ZIEL 1 ::
Beantworte anhand des Auszugs zum Saisonbetrieb diese Fragen:
(a) Nach welcher Vorschrift der Reichsabgabenordnung wird zunächst ohne mündliche Verhandlung entschieden?
(b) Welchen Beruf übt der Beschwerdeführer aus?
(c) Für welche Jahre gilt das genannte Veranlagungsgesetz II?

ZU LESENDER AUSZUG ::
Entscheidungsstichwort (Thema)
Saisonbetrieb im Sinne des § 8 Abs. 2 des Veranlagungsgesetzes II
Normenkette
VG § 8 Abs. 2
Tatbestand
In der Sache ist mündliche Verhandlung beantragt. Es erschien jedoch zweckmäßig, gemäß § 294 Abs. 2 der Reichsabgabenordnung (AO) zunächst ohne diese zu entscheiden.
Streitig ist, ob der Betrieb des Beschwerdeführers (Bf.), eines Kürschners, zu den typischen Saisonbetrieben im Sinne des § 8 Abs. 2 des Veranlagungsgesetzes II/1948 und 1949 (VG) gehört.

ROHE ZEILEN ::

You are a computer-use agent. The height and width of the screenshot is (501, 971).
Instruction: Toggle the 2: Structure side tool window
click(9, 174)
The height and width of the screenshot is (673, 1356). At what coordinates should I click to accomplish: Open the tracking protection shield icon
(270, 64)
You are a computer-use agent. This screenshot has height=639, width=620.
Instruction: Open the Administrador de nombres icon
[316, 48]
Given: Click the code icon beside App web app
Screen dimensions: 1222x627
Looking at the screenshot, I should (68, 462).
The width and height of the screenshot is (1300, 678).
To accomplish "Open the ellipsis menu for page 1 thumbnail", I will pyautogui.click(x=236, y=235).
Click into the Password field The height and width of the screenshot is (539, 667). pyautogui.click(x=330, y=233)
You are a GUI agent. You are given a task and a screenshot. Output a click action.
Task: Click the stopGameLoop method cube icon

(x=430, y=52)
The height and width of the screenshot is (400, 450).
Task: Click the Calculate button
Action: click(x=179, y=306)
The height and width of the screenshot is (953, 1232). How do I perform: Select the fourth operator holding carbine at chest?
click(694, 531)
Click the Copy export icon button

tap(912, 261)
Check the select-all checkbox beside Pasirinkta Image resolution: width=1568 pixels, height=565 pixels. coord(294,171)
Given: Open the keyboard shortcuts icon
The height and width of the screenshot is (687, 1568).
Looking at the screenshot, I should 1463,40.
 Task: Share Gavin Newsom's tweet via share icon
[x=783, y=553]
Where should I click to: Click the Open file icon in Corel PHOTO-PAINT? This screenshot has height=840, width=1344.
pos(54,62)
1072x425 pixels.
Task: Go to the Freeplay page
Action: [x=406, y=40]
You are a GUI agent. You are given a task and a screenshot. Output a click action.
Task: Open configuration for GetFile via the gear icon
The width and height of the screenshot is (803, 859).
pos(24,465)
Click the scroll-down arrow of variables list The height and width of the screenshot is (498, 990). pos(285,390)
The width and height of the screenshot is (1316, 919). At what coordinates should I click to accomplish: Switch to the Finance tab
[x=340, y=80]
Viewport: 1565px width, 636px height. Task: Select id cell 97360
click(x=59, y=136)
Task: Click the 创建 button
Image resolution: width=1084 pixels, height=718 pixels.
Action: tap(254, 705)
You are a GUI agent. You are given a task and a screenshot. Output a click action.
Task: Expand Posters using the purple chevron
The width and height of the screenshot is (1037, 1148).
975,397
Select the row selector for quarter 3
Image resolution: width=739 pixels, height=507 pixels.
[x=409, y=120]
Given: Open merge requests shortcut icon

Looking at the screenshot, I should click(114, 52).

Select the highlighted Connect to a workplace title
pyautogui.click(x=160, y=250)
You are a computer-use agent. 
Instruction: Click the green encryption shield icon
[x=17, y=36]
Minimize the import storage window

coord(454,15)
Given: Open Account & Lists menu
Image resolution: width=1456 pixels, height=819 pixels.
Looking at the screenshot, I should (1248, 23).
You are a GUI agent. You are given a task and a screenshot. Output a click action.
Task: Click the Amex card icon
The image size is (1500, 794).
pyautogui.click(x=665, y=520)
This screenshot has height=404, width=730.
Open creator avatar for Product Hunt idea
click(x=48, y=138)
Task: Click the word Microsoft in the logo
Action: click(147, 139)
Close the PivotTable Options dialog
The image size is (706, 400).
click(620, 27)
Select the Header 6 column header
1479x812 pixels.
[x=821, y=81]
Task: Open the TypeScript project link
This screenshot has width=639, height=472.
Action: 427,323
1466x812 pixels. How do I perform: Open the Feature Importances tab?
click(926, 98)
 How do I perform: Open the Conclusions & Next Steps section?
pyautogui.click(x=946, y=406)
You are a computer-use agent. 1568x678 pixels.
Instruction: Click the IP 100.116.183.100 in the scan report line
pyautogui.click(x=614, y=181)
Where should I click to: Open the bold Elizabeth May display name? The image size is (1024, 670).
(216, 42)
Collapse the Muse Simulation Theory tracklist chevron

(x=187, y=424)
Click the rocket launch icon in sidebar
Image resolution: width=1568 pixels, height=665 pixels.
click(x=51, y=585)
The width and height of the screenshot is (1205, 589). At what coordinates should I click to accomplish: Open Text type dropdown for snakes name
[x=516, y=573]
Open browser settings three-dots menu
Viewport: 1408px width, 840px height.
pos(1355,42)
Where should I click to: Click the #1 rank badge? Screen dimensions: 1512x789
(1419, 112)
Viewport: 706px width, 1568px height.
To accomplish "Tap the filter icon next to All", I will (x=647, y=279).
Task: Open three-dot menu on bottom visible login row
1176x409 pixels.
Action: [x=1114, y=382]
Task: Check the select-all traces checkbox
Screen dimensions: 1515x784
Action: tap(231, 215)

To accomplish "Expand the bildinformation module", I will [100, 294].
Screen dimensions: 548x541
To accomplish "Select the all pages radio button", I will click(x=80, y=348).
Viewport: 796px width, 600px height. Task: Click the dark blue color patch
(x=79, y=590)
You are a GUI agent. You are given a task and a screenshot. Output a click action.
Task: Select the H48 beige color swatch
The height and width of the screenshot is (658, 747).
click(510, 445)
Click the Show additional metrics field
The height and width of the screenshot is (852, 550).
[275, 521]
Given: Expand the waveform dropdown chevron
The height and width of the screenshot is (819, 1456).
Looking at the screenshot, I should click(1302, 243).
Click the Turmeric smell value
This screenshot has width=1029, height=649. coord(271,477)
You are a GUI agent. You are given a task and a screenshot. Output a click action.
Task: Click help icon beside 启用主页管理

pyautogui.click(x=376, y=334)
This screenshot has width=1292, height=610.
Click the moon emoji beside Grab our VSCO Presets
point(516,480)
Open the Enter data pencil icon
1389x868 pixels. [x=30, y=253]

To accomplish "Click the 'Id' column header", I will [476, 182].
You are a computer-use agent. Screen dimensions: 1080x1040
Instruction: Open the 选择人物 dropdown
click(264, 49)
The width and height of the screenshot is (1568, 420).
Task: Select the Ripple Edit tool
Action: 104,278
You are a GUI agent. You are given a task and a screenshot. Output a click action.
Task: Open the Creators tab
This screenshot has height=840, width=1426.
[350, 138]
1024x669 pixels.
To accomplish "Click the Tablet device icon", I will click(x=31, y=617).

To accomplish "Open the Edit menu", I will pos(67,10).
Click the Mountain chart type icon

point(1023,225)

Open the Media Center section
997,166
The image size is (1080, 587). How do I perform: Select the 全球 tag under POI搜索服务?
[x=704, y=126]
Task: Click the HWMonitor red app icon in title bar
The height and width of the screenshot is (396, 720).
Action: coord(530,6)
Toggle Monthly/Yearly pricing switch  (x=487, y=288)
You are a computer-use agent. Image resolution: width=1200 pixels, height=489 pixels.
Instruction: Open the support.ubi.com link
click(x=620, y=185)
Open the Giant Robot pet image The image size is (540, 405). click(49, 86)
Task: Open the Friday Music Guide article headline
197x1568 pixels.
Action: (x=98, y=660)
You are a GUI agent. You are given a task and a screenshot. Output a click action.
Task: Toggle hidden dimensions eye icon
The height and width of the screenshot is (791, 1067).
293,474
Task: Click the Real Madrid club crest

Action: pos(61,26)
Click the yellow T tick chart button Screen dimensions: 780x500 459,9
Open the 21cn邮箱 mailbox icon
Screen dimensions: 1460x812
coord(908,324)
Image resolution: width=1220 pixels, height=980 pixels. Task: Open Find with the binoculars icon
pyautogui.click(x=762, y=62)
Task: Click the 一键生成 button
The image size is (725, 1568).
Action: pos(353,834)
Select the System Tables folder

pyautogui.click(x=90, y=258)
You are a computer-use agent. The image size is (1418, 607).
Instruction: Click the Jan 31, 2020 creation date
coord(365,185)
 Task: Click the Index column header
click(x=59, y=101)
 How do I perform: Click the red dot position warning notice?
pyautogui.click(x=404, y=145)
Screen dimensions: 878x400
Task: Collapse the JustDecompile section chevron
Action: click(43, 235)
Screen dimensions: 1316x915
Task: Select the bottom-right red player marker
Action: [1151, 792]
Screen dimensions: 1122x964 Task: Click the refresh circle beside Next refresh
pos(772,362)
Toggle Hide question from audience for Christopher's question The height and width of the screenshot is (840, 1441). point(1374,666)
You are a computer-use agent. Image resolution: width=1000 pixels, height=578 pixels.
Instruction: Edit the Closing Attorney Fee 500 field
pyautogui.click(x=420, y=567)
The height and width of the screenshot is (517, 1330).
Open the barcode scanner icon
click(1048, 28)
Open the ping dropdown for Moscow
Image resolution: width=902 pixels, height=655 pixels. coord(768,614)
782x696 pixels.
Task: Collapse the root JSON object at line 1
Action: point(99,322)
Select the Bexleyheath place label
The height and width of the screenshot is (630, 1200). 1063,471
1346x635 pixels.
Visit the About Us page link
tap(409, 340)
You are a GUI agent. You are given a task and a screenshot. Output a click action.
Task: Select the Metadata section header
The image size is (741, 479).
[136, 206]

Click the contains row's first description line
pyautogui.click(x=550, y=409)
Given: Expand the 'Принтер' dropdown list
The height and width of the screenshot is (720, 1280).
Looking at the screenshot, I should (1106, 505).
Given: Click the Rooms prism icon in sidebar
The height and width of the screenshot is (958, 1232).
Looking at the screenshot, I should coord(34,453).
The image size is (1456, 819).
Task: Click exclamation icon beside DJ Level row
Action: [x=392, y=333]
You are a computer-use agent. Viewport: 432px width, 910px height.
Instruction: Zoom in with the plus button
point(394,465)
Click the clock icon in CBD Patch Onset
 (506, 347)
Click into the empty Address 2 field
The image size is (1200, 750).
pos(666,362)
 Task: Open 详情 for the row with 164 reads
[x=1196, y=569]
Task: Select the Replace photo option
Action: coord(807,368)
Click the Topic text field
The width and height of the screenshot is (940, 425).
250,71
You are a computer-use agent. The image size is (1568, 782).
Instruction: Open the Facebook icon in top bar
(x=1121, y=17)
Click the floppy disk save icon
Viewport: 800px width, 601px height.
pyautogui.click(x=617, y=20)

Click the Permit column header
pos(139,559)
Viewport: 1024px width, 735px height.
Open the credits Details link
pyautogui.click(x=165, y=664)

ZIEL 2 ::
Gib die Zeilen aus Block 1 vom Anfang bis einschließlich der Zeile mit „click(9, 174)“ als CSV mit den zwei Spalten „eingabe“ und „antwort“ aus. Jede Eingabe kommt mit ihrer Antwort in eine eigene CSV-Zeile, jedes Feld in Anführungszeichen und Zeilenumbrüche durch Leerzeichen ersetzt.

FERTIGE ANTWORT 1 ::
(a) Nach § 294 Abs. 2 der Reichsabgabenordnung (AO).
(b) Er ist Kürschner.
(c) Für 1948 und 1949.

FERTIGE ANTWORT 2 ::
eingabe,antwort
"You are a computer-use agent. The height and width of the screenshot is (501, 971). Instruction: Toggle the 2: Structure side tool window","click(9, 174)"